A top SAP executive said on Wednesday that the vendor's Business ByDesign on-demand ERP (enterprise resource planning) suite will take "the world by storm" one day, but declined to reveal when a long-anticipated broader release will occur.

SAP initially announced the suite in late 2007, and predicted it would generate US$1 billion in revenue by 2010. But it subsequently limited the rollout to a handful of markets while working to make sure the SaaS (software as a service) application will be profitable enough at scale.

In remarks at the Citigroup Global Technology Conference in New York on Wednesday, SAP executive board member Bill McDermott set high expectations for the application once that goal is accomplished.

"When this product hits the market, we won't have to do a lot of talking," he said. "The product and market will do the talking for us."

While SAP has publicly showcased Business ByDesign and even released a number of updates, executives have been circumspect about when it will be generally available, leading to speculation about its eventual fate.

The market "will see a lot more" about the application in 2010 and beyond, McDermott said, but offered no other specifics. He has made similar statements in the past.

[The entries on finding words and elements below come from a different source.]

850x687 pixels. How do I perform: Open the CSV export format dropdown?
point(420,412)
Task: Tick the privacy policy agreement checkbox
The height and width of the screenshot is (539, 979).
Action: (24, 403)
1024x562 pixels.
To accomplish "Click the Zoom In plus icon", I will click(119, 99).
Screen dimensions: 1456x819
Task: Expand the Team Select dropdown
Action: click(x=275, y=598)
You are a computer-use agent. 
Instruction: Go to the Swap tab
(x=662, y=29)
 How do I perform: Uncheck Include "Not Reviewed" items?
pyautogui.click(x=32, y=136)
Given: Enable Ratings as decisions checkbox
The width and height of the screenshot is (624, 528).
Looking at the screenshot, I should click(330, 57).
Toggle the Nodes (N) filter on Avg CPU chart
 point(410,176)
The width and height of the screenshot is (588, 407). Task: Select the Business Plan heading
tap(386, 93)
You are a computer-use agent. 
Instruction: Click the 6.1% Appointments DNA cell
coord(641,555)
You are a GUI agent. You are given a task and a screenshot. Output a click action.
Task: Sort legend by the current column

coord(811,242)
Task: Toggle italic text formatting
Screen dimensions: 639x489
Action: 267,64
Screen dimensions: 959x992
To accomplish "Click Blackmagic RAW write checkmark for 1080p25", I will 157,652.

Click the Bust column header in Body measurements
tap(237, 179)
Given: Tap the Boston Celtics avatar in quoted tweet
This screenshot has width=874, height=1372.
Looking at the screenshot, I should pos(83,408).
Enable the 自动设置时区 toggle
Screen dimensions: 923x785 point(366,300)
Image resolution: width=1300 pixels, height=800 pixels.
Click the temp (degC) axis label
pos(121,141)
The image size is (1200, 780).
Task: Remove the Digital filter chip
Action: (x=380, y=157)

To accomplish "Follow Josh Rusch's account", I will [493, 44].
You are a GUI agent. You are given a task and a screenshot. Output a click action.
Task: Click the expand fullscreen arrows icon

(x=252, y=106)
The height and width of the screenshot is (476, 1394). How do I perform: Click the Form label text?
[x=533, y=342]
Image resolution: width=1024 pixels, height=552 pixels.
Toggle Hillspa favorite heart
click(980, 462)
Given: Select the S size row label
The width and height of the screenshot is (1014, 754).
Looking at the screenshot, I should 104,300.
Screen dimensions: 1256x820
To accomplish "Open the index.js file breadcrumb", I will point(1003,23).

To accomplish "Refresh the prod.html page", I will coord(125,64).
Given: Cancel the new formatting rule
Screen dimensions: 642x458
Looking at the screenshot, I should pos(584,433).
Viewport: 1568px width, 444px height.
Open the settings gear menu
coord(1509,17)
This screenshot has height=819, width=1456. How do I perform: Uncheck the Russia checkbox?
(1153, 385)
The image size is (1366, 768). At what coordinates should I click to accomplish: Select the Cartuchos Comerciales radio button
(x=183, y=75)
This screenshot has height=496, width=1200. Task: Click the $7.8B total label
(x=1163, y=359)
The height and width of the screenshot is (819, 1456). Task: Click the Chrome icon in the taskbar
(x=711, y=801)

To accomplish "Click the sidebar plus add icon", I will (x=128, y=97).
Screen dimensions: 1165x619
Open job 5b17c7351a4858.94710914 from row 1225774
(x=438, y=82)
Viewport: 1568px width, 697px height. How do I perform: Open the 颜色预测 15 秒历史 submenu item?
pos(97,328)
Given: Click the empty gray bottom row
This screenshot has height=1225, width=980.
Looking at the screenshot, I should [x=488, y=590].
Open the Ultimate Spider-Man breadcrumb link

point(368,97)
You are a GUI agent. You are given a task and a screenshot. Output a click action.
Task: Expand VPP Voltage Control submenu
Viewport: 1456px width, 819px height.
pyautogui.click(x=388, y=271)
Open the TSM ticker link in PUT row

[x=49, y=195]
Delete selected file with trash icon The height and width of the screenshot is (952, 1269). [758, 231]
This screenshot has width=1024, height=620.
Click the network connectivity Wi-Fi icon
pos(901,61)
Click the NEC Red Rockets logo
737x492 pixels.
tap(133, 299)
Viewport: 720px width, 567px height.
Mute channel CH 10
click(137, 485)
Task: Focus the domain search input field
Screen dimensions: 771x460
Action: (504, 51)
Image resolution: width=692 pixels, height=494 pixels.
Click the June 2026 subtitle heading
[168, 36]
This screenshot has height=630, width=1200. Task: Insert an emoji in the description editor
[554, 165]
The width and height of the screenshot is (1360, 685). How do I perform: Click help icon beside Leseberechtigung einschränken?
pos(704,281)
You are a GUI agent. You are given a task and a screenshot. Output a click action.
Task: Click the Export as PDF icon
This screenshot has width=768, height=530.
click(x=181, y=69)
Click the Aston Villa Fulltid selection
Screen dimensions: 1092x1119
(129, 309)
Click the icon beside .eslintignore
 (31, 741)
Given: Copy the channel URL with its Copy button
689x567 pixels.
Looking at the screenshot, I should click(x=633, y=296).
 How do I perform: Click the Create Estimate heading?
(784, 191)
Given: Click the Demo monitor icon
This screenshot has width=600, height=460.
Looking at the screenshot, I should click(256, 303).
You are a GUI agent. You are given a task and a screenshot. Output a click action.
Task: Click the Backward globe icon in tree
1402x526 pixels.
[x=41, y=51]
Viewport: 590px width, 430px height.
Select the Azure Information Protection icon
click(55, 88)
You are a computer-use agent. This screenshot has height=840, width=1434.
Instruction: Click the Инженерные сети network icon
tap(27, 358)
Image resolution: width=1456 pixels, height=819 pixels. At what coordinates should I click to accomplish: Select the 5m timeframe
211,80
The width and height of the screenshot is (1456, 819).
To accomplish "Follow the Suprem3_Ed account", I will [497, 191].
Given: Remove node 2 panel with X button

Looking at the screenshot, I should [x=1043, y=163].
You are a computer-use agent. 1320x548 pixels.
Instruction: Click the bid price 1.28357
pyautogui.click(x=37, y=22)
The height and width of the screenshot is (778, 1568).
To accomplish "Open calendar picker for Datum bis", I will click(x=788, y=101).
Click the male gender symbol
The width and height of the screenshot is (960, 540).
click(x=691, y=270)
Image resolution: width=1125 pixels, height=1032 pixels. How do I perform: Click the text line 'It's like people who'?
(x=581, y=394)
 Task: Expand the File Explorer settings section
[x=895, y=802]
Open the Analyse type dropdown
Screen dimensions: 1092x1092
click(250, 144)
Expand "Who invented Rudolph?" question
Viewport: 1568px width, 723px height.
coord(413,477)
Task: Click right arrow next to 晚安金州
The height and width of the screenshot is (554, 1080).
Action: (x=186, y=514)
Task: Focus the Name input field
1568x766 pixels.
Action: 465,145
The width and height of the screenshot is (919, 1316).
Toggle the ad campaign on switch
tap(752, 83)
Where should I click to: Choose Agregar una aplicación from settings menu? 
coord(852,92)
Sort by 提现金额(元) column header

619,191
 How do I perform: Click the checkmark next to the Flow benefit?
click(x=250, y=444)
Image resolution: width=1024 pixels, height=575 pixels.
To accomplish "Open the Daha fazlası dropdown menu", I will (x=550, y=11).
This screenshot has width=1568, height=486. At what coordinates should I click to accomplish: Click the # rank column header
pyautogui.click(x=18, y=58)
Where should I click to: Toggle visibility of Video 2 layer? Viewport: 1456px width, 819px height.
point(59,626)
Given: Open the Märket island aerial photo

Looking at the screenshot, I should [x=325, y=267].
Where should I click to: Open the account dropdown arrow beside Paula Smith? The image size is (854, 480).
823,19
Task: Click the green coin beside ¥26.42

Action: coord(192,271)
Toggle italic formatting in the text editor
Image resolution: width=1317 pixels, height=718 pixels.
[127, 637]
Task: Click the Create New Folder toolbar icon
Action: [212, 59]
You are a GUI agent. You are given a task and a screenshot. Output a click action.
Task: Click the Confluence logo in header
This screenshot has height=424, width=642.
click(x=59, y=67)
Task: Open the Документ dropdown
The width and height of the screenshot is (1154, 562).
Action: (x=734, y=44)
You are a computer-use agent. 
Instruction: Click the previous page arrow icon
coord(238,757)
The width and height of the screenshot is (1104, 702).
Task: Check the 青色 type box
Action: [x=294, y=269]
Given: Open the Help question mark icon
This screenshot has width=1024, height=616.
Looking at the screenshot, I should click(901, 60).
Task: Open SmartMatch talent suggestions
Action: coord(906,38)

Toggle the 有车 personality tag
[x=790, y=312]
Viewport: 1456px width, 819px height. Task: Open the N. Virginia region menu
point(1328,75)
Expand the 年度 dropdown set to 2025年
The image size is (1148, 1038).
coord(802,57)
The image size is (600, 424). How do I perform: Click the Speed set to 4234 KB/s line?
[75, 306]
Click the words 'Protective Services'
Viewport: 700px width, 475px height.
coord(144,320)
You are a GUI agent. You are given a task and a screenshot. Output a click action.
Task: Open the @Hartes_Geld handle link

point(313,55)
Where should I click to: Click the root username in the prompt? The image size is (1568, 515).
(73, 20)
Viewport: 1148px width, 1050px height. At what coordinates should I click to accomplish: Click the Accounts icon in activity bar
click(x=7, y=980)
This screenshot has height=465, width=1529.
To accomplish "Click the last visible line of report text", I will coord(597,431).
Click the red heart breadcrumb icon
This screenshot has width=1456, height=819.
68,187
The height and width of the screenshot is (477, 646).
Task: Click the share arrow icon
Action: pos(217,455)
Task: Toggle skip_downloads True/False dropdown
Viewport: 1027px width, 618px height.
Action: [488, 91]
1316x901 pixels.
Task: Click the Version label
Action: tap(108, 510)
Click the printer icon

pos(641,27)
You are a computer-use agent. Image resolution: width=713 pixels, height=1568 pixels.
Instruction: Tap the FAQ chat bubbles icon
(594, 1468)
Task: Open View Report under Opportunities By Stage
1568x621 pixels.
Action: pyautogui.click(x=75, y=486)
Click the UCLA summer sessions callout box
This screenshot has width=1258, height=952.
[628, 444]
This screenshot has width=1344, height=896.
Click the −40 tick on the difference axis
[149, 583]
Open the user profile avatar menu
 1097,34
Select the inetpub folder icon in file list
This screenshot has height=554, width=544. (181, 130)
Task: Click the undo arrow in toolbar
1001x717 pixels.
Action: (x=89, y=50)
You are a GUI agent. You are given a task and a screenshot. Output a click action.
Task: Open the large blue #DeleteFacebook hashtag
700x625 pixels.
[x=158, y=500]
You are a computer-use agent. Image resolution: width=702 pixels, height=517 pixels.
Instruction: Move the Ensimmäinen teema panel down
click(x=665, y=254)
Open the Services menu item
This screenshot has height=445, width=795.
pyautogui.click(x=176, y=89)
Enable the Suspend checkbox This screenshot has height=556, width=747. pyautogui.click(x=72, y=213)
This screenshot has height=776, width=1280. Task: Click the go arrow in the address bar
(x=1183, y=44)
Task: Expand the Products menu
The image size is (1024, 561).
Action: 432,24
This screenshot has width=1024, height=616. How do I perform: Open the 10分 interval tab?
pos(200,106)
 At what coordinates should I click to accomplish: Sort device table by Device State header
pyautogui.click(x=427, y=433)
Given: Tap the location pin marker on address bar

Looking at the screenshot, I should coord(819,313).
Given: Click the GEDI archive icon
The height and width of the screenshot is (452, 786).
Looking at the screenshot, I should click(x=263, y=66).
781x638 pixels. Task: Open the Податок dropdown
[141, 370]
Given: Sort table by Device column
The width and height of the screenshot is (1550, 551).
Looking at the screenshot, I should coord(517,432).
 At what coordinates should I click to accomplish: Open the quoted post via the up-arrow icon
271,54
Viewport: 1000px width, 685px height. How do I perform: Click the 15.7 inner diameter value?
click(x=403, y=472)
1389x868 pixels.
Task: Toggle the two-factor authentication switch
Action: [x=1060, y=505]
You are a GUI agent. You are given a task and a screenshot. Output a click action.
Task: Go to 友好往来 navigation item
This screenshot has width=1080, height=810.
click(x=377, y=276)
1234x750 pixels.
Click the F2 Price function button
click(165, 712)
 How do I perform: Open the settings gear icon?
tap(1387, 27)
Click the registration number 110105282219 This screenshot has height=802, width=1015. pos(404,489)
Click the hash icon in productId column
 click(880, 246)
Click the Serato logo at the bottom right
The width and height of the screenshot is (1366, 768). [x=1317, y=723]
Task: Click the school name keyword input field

Business ByDesign includes a broad array of functionality, from supply chain management (SCM) to financials and built-in analytics.

At present, the application's feature set is strong, but SAP also has to figure out how to avoid cannibalising sales from its existing on-premise SMB software suites, said Ray Wang, a partner with the analyst firm Altimeter Group.

In addition, SAP has "a limited window" in which to execute a broader launch of the product, given that competitors such as NetSuite and Epicor are already in the SaaS ERP game, he said.

"And these are the guys who are SMB by DNA," he added. "They're going to have a head start."

That said, "SAP's advantage is it's got a brand name. SAP will always be considered in a short list, because it's SAP," Wang said.